* **SUPPLIED MATERIAL**
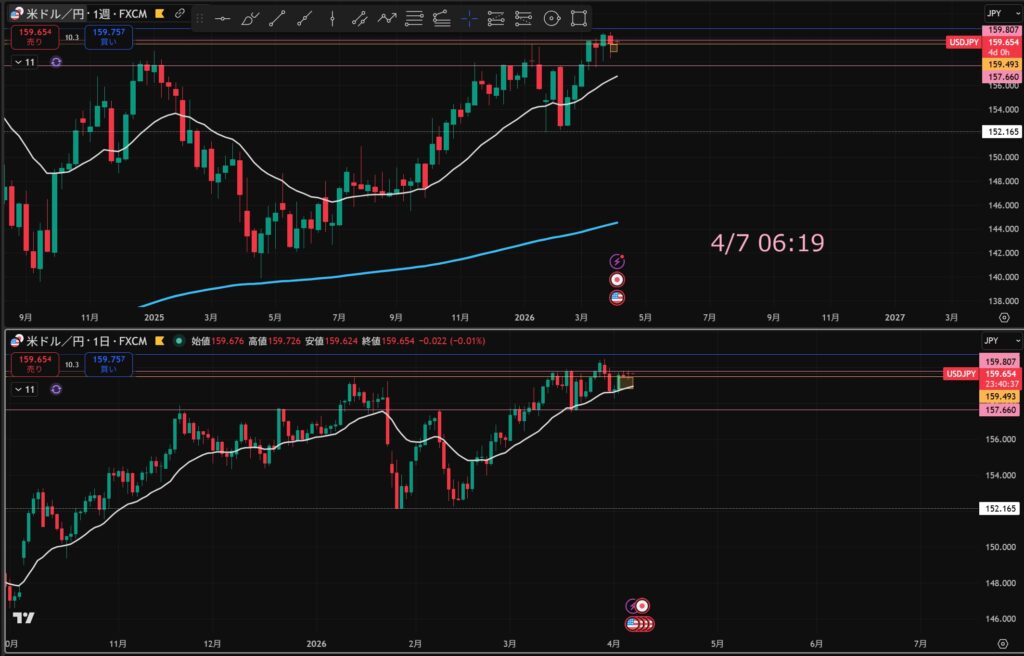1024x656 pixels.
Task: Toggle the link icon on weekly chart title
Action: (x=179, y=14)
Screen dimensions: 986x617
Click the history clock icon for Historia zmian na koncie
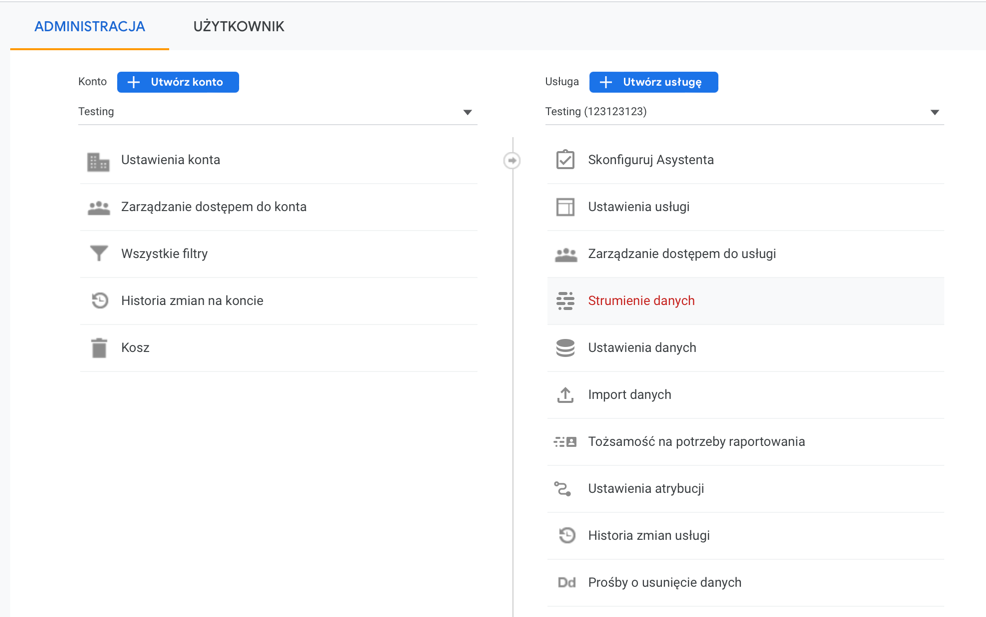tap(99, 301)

* **ACTIVITY**
Excluding images, output exactly the lines from the one that holds "Screen dimensions: 986x617" through the final line of the material, both ends included.

* **EXERCISE ANSWER**
Screen dimensions: 986x617
Click the history clock icon for Historia zmian na koncie
tap(99, 301)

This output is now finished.